Bricolaje para armar ciudadanos

Tres meses de remodelación (un baño y una cocina) equivalen a un curso exprés de ciudadanía, sin pretensiones, en ánimo de bricolaje puro y duro. Ponerle cabeza, corazón y recursos a un proyecto de este tipo no deja indemne a nadie que pase por la experiencia. Una vez que algo ha sido –literal o figurativamente– levantado con las propias manos, la vida no vuelve a ser igual.

Primera lección: aceptar el compromiso. ¿Cómo se hace una casa sin estar de cuerpo presente, es decir, sin estar comprometido? La respuesta es simple: no se hace. Para lidiar con albañiles, permisos de todo tipo, distribuidores y cuanto ser humano tenga que ver con la obra, hay que estar dispuesto a llegar hasta el final. Igual que para lidiar con asambleístas, burócratas, presidentes, jueces, organismos de control, etcétera. Quien quiera construir una casa o un país, propios, tiene que estar ahí, controlar, negociar, ayudar a cargar. Y lo que sea necesario. Porque es propio, porque importa.
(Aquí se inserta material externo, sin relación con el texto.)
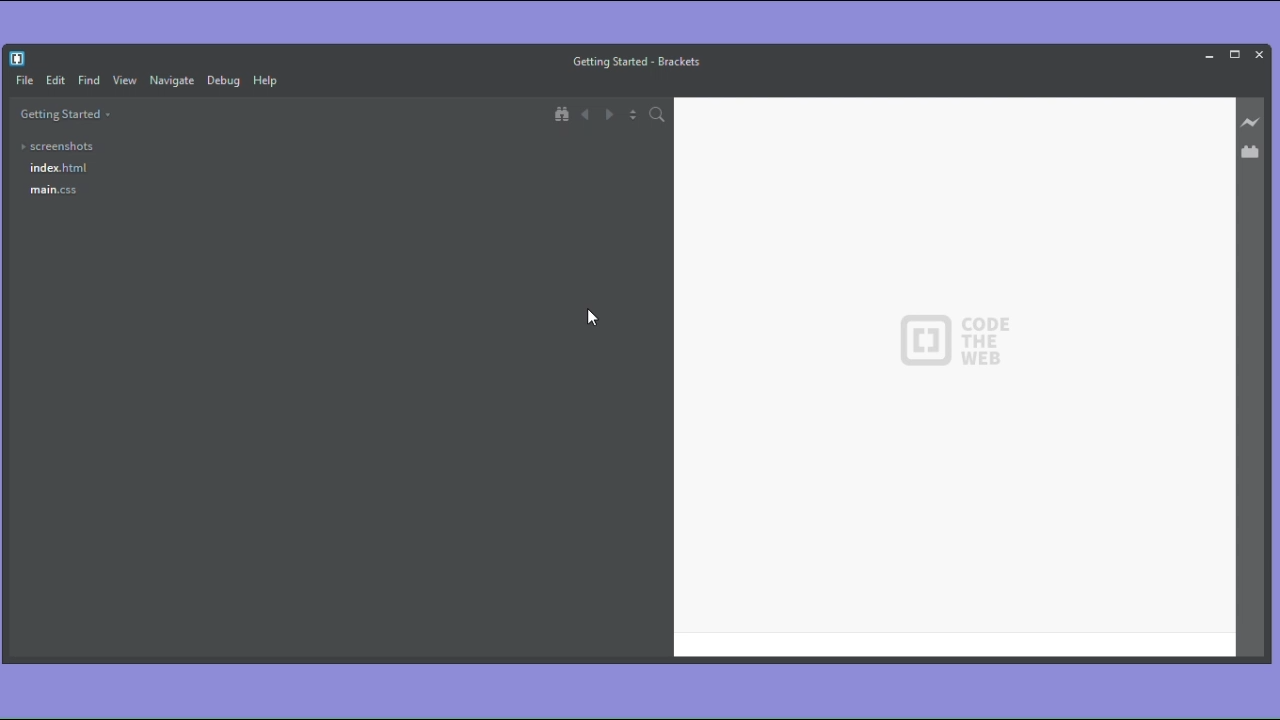 The height and width of the screenshot is (720, 1280). I want to click on Brackets icon, so click(19, 57).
Segunda lección: tener paciencia. En planos, la obra estará lista en un mes, máximo en un mes y medio. En la vida real la obra se demora el doble o hasta el triple de lo planificado. Y no solo los ánimos, también los recursos, se acaban. El primer impulso es: beberle la sangre al arquitecto, a la señora de las cortinas, al albañil… a alguien. El razonamiento meditado, el comportamiento civilizado se traduce en: escuchar, ofrecer ayuda, ver cómo logramos entre todos que los procesos se agilicen. O sea, como debería ser en lo que atañe a la cosa pública. ¿Por qué queremos –y creemos que se puede– cambiar una realidad que se arrastra por siglos en un par de años, con dos que tres leyes o a punta de carajazos? Debe haber alguna manera (como con una tubería necia) de componer lo que está mal. Si en lugar de alocarnos, dedicamos más tiempo a encontrar soluciones, en todos lados (así como pasamos por cuanta ferretería haya para arreglar la bendita fuga de agua), seguro algo funcionará.
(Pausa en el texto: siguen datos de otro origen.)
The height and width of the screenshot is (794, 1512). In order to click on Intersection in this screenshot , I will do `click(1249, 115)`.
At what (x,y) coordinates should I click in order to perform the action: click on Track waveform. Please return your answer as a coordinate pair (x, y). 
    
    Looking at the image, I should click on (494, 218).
Tercera lección: procurarse información. Ingrato y estéril será el papel que nos toque, como dueños de casa o como ciudadanos, si no sabemos de lo que estamos hablando. Si el arquitecto nos habla de duelas y nosotros pensamos en la tina de baño; o si el Ministro dice enmiendas y no sabemos con qué se come eso. Si por desinterés optamos por la ignorancia, merecemos que nos pasen cosas malas: igual un lavabo en el que salpica toda el agua, que unas leyes que son letra muerta.

Y el ‘tip’ extra: tener una voluntad a prueba de balas. Porque no es fácil, porque más tarde o más temprano habrá que hacer reparaciones, volver a contratar plomeros, electricistas, asambleístas, presidentes... De eso se trata: ensayo-error, ensayo-error, algo que se arregla permanentemente y algo que se vuelve a dañar, una luz al final del túnel o un desagüe (o una ley) que huele muy mal. Es la modalidad de las casas y de los países. Nos toca escoger cómo la vamos a encarar.